Page extract.

I was surprised when, after Sir Peter delivered the report, my right hon. Friend the Member for Esher and Walton (Dominic Raab) produced a consultation document that went rather beyond the party’s manifesto and then introduced a Bill of Rights that, again, went rather beyond the manifesto and Sir Peter’s panel’s recommendations. Without reciting the history, in September, as has been observed, the Lord Chancellor paused the passage of that legislation and wrote to the Justice Committee and other relevant Committees, notifying them that that was the position. The Lord Chancellor was right to do so. The Bill of Rights, which has had no more than its First Reading, went beyond the manifesto commitment; it also went beyond the sensible changes that I, as a Conservative, want to see, which would be consistent with the evidence that was available to Government. It would also needlessly undermine some of the practical workings of the convention rights for UK citizens.

That is not to say that there are not circumstances where either judgments in the Strasbourg Court or the application of convention rights by the domestic courts do not cause controversy or political sensitivity, if I can put it that way. However, for context, it is worth remembering that the number of instances in which the UK is in breach of its convention obligations is absolutely trivial. I was struck by that fact when I was a member of the Parliamentary Assembly of the Council of Europe, but also when looking at the evidence we have had most recently. The UK actually has one of the best records of compliance with our ECHR obligations of any of the member states.

The figures in the “Report to the Joint Committee on Human Rights on the Government’s response to human rights judgments 2020–2021” show that the number of adverse judgments has declined from 19 in 2011 to 4 in 2020. There has been a consistent downward trend. Similarly, the number of cases brought against the United Kingdom ongoing before the courts has declined from 2,500 odd in 2013 to 124. It is worth bearing in mind that many of those cases are now historic. They related either to certain elements of retention of evidence in terrorism cases that have now been dealt with or to the prisoner voting issue, in particular—of course, a minor amendment to the legislation resolved that issue and brought us into compliance with the convention. The outstanding issues, apart from those that hit the headlines around immigration and asylum and one or two other matters, are actually very minor.

(Extracted records)
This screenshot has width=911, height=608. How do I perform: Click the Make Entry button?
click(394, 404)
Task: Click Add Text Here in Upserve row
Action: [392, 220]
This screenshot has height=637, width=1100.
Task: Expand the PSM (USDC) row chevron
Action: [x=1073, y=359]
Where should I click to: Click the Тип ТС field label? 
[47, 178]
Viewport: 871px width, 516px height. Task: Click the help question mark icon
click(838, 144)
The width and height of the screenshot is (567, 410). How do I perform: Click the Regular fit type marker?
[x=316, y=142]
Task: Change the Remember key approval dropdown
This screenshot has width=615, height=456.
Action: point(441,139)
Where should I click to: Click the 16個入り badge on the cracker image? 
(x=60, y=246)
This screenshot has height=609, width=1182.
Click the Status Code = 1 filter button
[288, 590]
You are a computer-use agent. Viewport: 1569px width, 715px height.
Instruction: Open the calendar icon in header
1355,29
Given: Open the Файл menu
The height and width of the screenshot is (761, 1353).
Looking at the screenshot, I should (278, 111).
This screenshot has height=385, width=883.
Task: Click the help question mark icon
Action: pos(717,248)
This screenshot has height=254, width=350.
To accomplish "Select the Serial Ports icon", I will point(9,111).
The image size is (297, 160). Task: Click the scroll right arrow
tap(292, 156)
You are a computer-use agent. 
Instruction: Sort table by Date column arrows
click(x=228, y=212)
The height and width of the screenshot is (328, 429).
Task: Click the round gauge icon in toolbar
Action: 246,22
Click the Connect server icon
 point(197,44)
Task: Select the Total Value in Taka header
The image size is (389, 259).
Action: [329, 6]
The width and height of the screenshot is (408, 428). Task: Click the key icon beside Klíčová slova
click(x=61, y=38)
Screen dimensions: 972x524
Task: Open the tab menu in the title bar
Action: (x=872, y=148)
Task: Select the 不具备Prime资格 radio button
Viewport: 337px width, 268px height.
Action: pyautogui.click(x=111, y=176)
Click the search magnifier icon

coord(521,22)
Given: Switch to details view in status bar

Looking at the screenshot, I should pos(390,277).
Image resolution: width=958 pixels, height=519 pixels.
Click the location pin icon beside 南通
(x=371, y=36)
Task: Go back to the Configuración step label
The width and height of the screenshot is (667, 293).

Exercise requirements.
A. According to the speech, how many adverse judgments were there in 2020?
B. Return the part of the speech that opens with the words containing "That is not" and closes with "the member states.".

The replies.
A. 4

B.
That is not to say that there are not circumstances where either judgments in the Strasbourg Court or the application of convention rights by the domestic courts do not cause controversy or political sensitivity, if I can put it that way. However, for context, it is worth remembering that the number of instances in which the UK is in breach of its convention obligations is absolutely trivial. I was struck by that fact when I was a member of the Parliamentary Assembly of the Council of Europe, but also when looking at the evidence we have had most recently. The UK actually has one of the best records of compliance with our ECHR obligations of any of the member states.